Blinking brings me physically back to the conversation. I simply nod without speaking. Addison may not know me or my brother. After taking a sip from the plastic cup, I try to search more of Sarah's medical knowledge with my questions.

"So she could lose her memories forever? Long and short-term?"

"There are many types of amnesia, Mr. Knight."

"Please, it's Brendan."

"Right, Brendan. Generalized amnesia is the loss of memory of that person's entire life whereas lacunar amnesia is only the loss of certain experiences. Obviously, losing all of one's life experiences causes stress and therapy is encouraged if not mandatory." She takes a breath and regains some composure before she continues. "Other types of amnesia may be temporary or long-term. Each form occurs differently in every person. For instance, anterograde is a form that causes difficulty forming and keeping new memories after an accident. Retrograde is the inability to remember events before the accident. There is also the possibility of not remembering selective events or recalling large or small periods of time." Sarah looks at her watch and starts to rise out of the chair. "I have to get to lunch. I can come back and watch her for you while you get yourself a shower and something to eat."
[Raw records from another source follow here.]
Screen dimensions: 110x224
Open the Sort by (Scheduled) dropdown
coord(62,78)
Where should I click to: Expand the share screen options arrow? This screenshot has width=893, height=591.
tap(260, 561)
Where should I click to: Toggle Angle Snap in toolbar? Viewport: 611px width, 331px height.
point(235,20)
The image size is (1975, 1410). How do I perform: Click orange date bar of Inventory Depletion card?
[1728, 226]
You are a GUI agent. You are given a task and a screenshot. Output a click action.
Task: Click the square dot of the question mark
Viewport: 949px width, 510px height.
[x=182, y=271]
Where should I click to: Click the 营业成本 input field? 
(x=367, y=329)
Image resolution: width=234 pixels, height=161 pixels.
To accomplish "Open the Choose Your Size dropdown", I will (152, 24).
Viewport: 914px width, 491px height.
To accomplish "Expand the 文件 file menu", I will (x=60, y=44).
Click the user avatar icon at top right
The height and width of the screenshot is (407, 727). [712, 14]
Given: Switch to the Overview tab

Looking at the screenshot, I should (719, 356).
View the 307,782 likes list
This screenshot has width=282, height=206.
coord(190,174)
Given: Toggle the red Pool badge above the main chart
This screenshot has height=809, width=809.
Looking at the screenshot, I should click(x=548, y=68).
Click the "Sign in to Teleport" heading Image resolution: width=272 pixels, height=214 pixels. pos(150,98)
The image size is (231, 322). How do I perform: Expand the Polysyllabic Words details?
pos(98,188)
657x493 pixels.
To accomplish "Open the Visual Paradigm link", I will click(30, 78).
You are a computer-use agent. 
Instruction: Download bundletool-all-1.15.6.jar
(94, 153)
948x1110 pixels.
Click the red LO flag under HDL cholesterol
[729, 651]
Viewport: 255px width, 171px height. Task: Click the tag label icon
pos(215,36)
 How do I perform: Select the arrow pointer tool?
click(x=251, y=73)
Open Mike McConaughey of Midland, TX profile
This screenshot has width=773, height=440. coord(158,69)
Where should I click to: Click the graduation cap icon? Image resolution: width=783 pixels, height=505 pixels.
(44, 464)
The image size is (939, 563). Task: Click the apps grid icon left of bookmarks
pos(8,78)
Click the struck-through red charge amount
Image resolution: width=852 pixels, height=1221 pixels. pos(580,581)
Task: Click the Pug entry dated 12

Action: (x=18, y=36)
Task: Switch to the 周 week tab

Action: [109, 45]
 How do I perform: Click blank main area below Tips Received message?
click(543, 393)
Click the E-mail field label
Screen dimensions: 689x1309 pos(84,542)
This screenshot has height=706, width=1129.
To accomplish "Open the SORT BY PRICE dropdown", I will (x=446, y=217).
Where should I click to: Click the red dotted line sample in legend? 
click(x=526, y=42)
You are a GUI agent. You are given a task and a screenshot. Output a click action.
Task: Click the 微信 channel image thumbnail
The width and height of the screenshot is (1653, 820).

"Thank you, Sarah. I would like that."

When she's out of the room, I resume my usual position at Addy's beside with her hand in mine willing her with my thoughts and my words to come back to me, whole and unbroken. I can help her through anything; I know I can. However, the big question is what if she doesn't want my help? If she doesn't want or need me, it’ll be like another knife to my now breaking heart.